TASK GOAL: Wherever the word "target" appears in the entries, copy the whole line.

MATERIAL SUPPLIED:
Start of Block

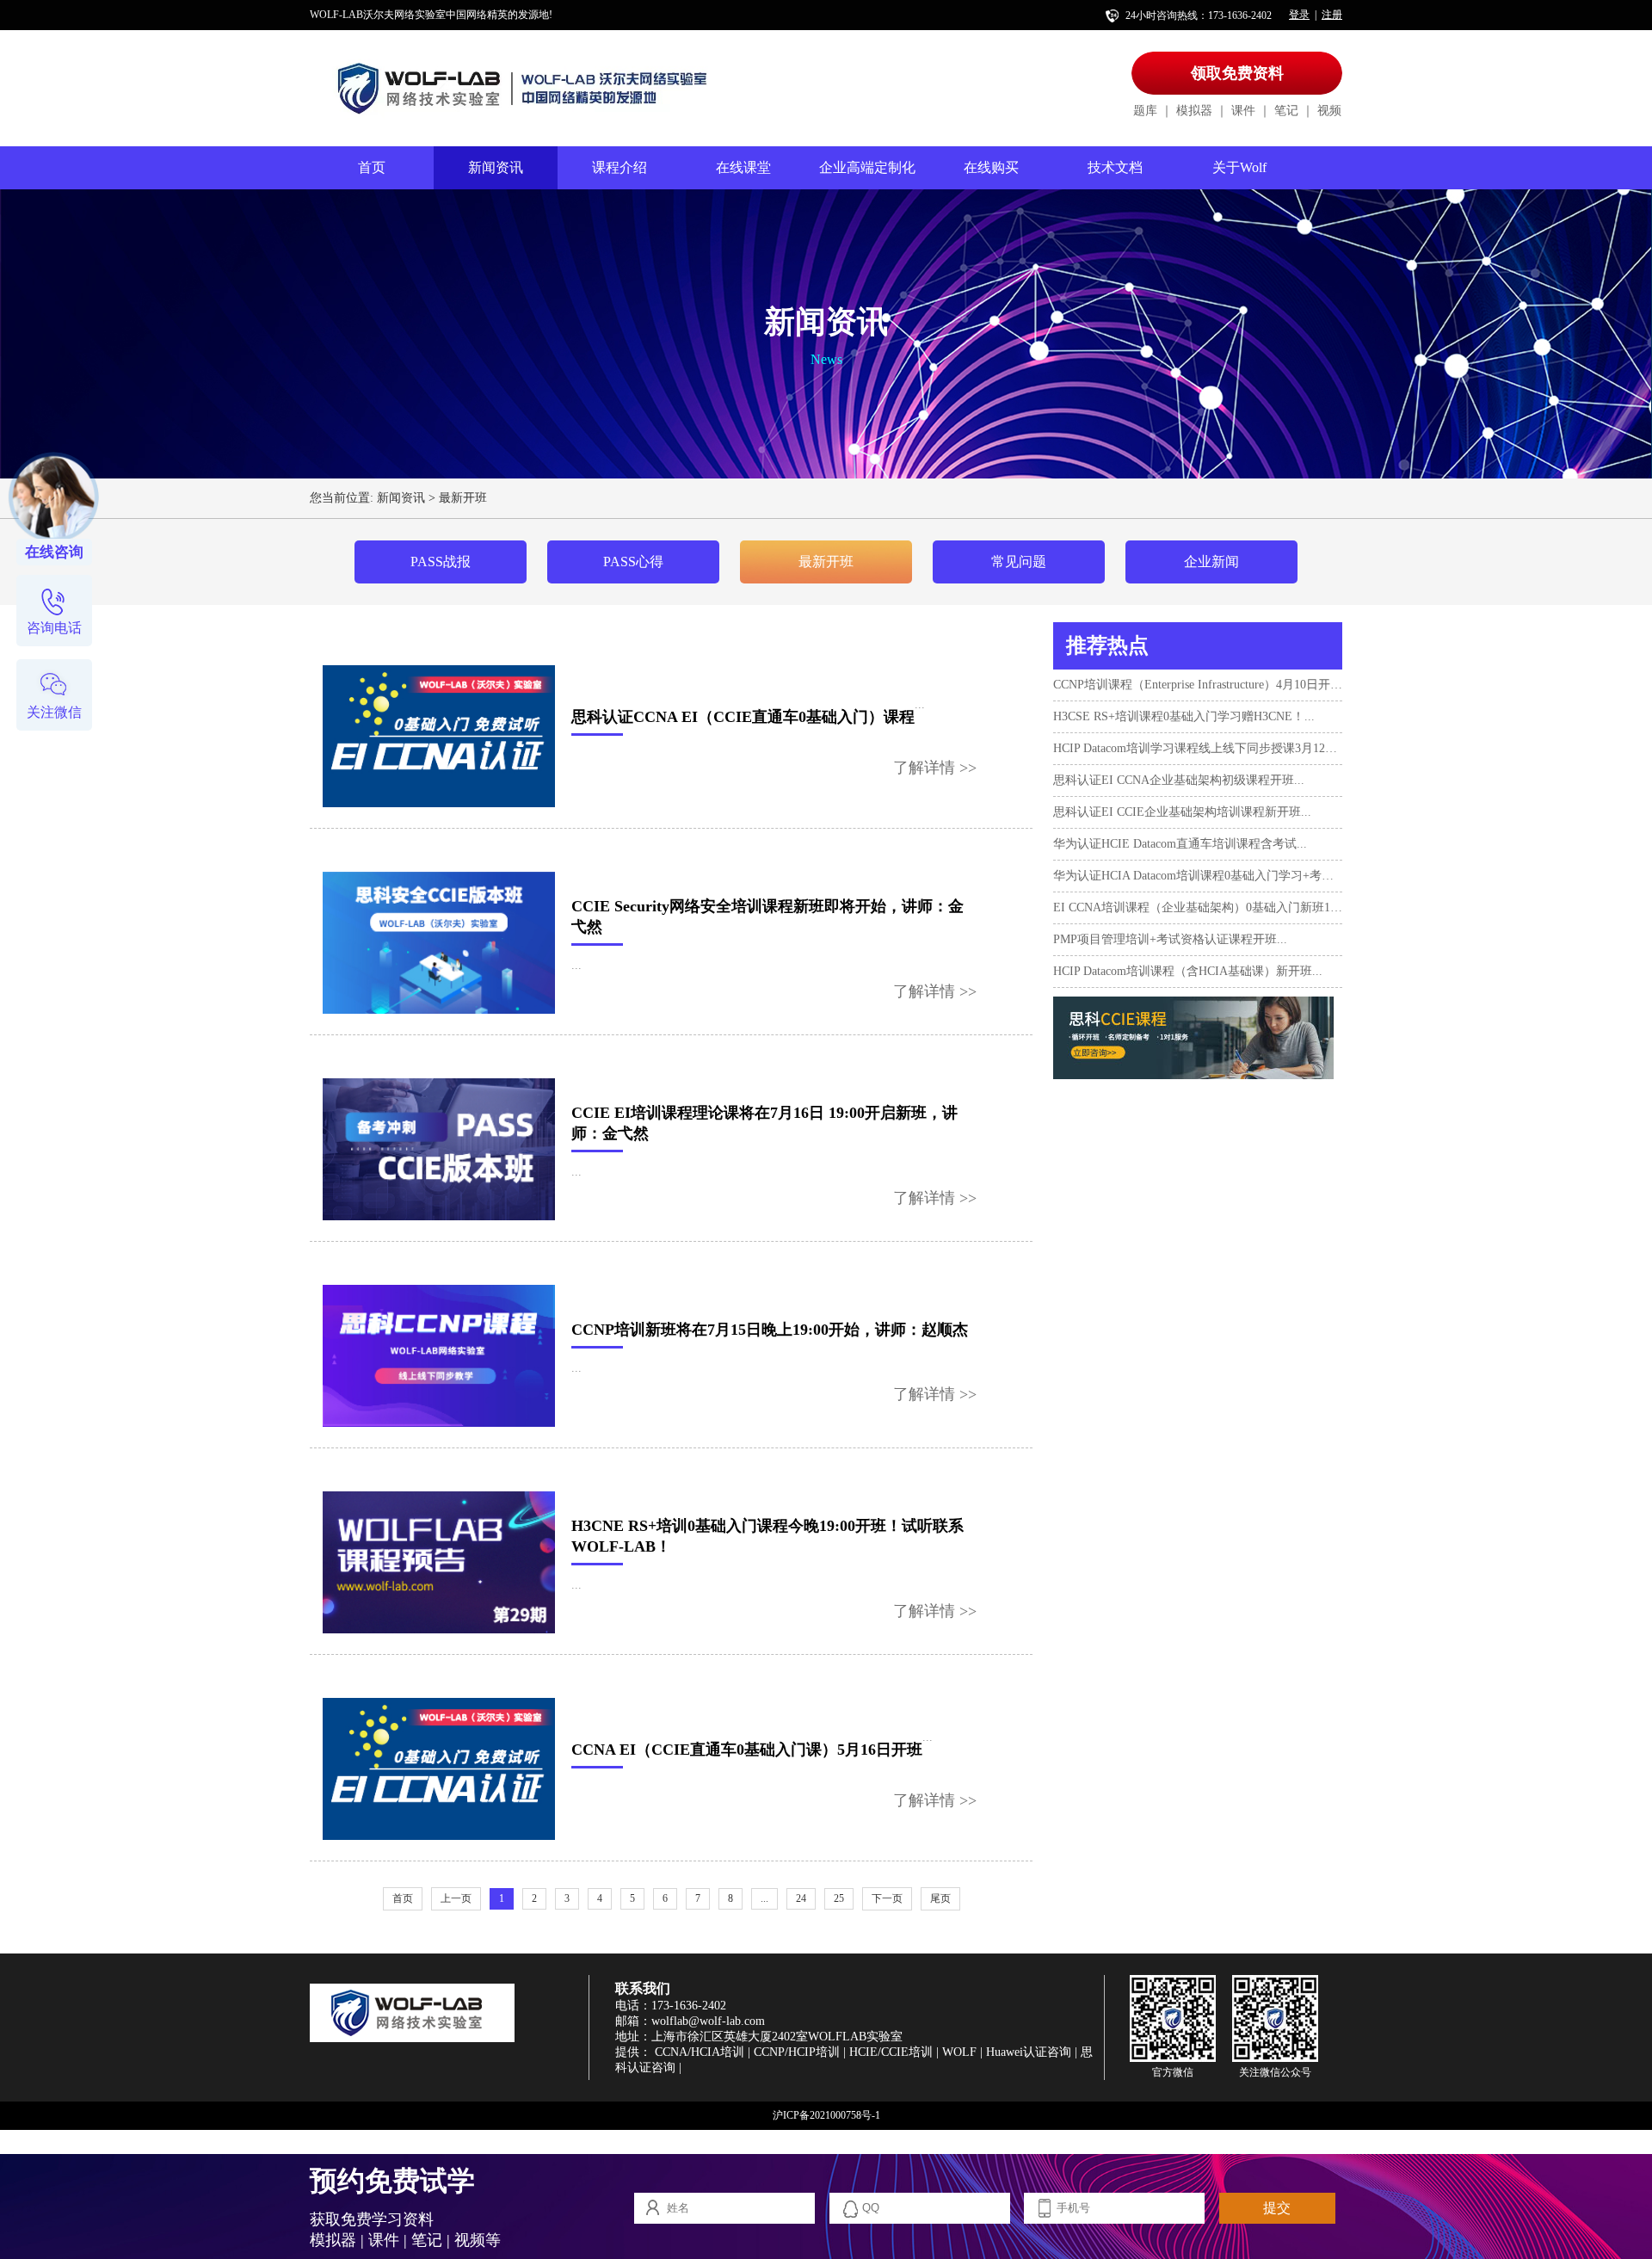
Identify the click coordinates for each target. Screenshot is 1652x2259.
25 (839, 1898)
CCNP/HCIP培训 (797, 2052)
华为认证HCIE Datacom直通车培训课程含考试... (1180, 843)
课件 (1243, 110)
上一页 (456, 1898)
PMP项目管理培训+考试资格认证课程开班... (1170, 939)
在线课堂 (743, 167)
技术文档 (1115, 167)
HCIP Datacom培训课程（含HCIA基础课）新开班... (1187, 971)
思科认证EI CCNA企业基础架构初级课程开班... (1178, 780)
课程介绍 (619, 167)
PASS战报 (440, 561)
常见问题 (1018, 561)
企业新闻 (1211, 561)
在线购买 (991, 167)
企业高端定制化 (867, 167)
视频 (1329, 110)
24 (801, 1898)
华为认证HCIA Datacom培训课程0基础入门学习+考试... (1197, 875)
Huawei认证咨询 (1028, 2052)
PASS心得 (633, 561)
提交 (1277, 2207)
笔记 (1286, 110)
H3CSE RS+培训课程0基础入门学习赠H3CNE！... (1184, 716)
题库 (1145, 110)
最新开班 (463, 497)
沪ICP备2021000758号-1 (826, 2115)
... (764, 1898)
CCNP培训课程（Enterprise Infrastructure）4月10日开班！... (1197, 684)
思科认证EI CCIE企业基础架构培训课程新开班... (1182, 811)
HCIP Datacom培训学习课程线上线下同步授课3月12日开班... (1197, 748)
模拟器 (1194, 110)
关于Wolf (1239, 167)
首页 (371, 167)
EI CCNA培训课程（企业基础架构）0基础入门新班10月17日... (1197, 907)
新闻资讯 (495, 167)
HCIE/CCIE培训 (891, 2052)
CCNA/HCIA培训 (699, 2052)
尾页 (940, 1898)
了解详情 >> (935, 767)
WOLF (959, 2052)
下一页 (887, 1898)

End of Block
Start of Block

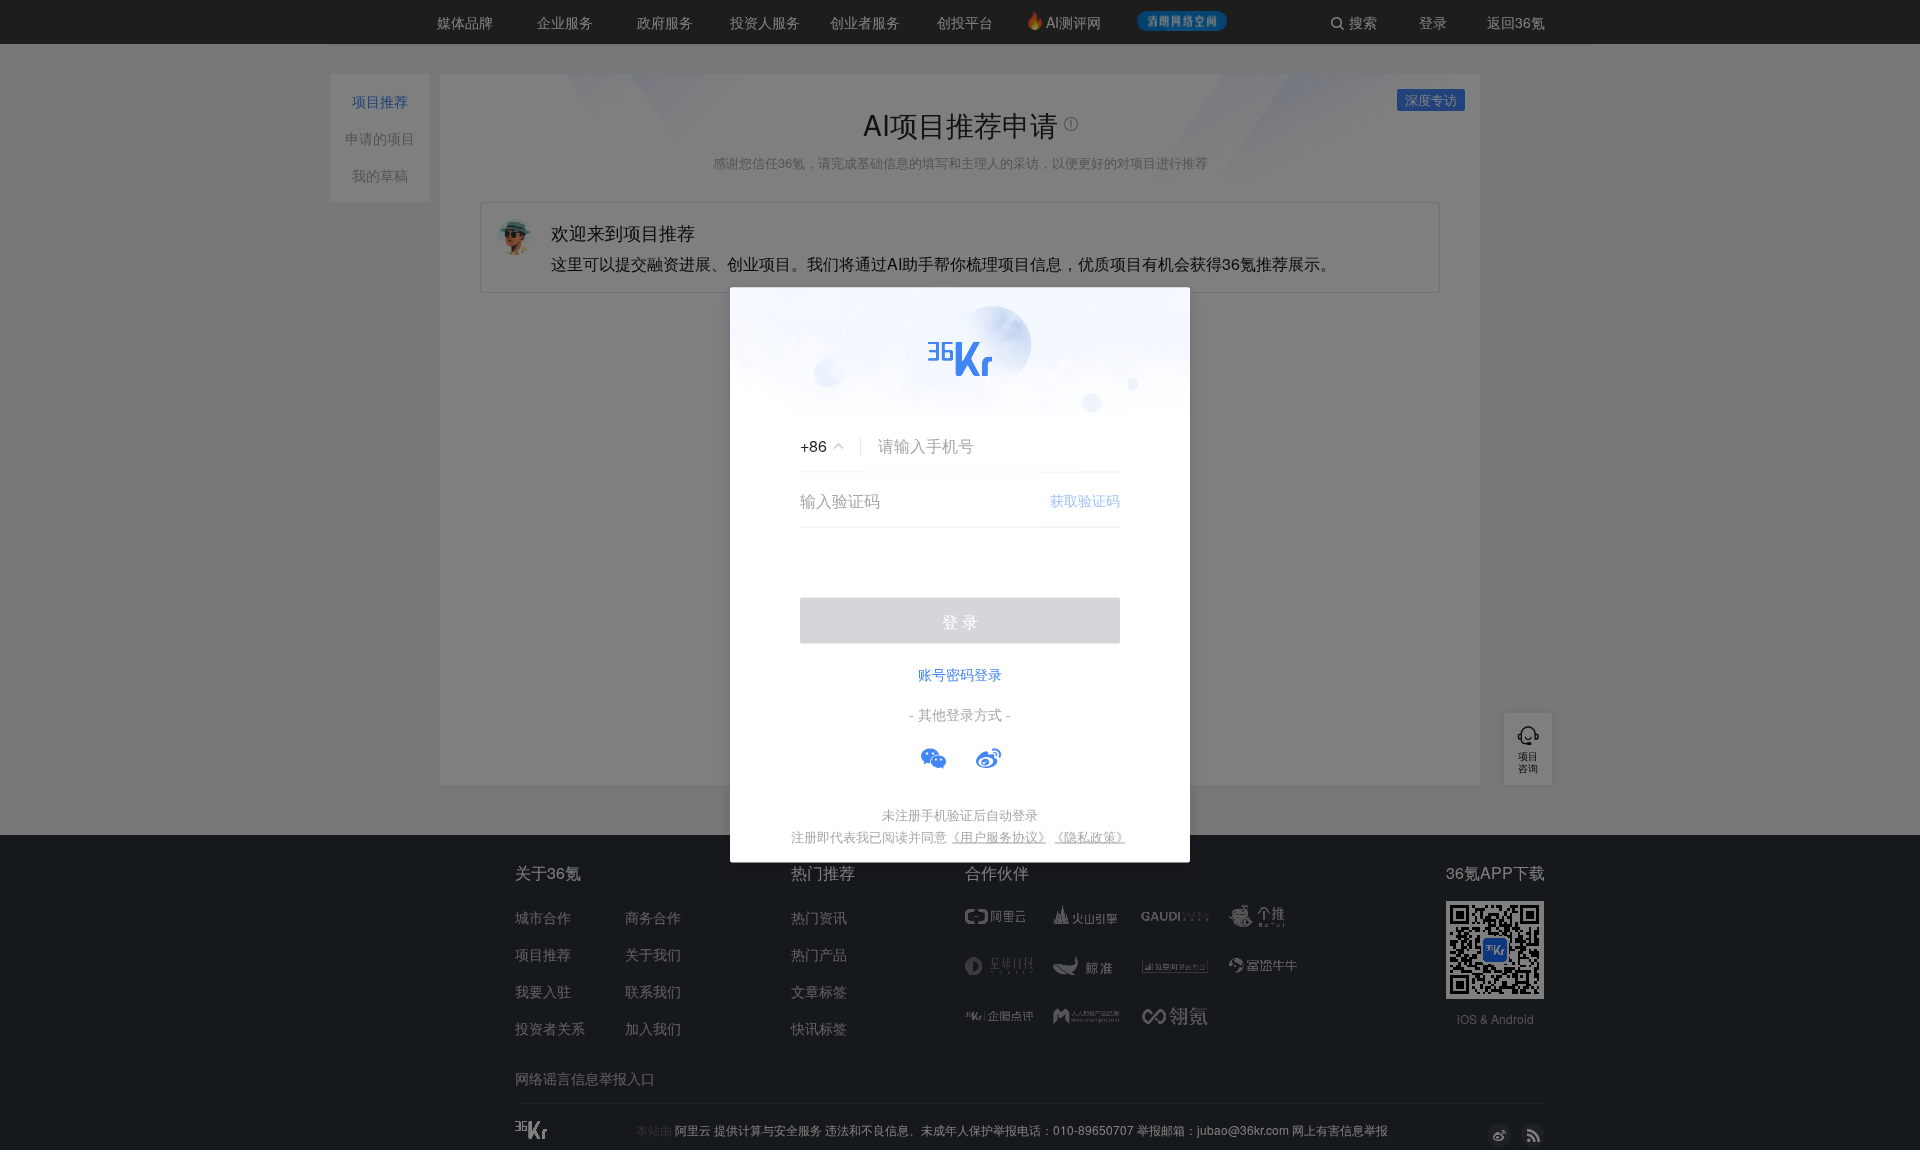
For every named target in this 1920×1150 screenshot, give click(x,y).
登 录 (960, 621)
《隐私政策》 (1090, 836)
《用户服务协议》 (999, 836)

End of Block

TASK RESULT:
Identify the click coordinates for each target. Screenshot is 1652x2259.
For every named target in this 1920×1150 screenshot, give click(x,y).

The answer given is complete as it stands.